S&OP: The Four Point Difference

11/17/2015
Commercial teams — sales and marketing — often avoid active participation in Sales and Operations Planning (S&OP) processes. The belief is that it is not value-added work. Ironically, the biggest benefit is an increase in sales: The metric that is always top of mind for the sales team.

An effective S&OP plan is the goal of many, but there is no clear industry definition of effectiveness. While there are many maturity models floating around in the industry, most are not research based. To better understand the characteristics of an effective S&OP plan, we just completed a study of 73 companies. In the quantitative survey completed this summer, 30 respondents rate their processes as effective and 43 rate their S&OP processes as less effective on a seven point scale. In this column we share four characteristics of companies that rate their S&OP processes more effective:
 
  1. The Organization is More Aligned. Companies rating themselves more effective have tighter cross-functional alignment. This is especially true between commercial and operations teams.  The differences, as shown in Figure 1, are significant at a 90 percent confidence level. While we are unsure which happens first — whether an organization focused on alignment and improves S&OP, or if better alignment is the outcome of S&OP — we can see the impact of alignment in the open-end responses. Companies with greater alignment find it easier to conduct an effective S&OP process.
  2. The Company is More Likely to Use Planning Technologies. Companies that rate their S&OP processes more effective, as shown in Figure 2, are more likely to use supply chain planning technologies in their processes. Those ranking their S&OP processes more effective have a greater dependency on technologies.

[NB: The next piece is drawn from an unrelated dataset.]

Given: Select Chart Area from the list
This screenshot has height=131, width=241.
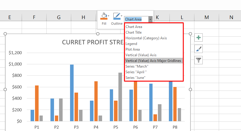Looking at the screenshot, I should pos(134,27).
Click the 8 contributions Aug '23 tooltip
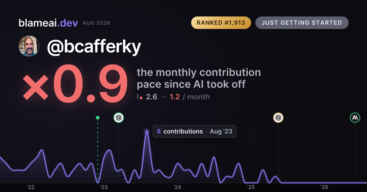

  3. Respondents Rate their Companies More Agile. Companies rating themselves as having an effective S&OP also rated themselves 4.5-times more agile (the ability to have the same cost, quality and customer service given a level of demand and supply volatility). When we contrast the difference between the companies rating themselves as having an effective S&OP and the contrast, we find a significant difference in control, agility and responsiveness.

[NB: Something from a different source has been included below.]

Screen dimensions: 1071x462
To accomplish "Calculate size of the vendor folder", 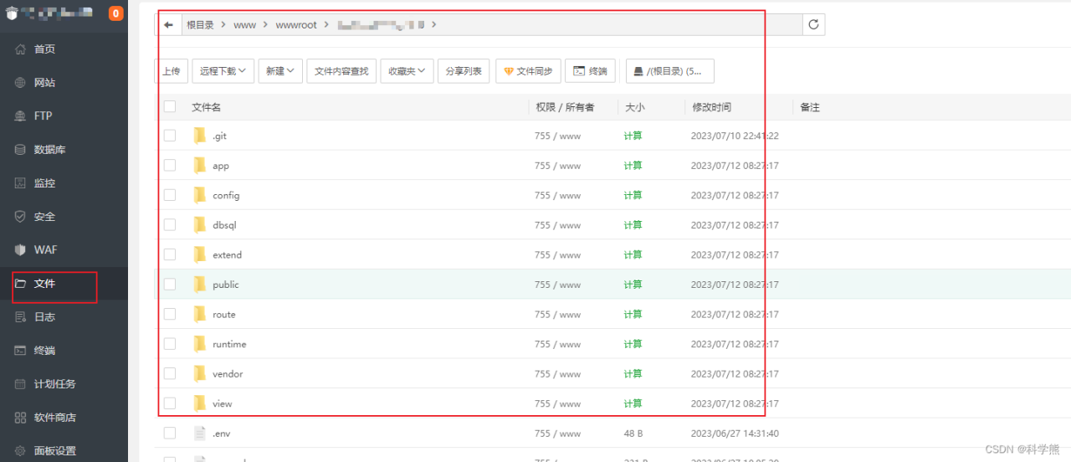I will (x=633, y=374).
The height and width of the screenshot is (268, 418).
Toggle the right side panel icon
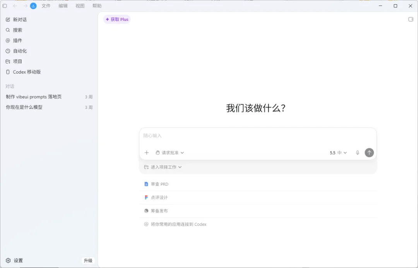(x=411, y=19)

  4. More Balanced. In addition, companies rating themselves as more effective in S&OP have greater balance between the “S” and the “OP”. There is balance between the focus on commercial and operational plans. This difference is significant at a 90 percent confidence level.
So, while commercial teams may drag their heels and be forced to focus on improving an S&OP process, it might just be what they need to make their bonus or market-share objective for their year-end bonus.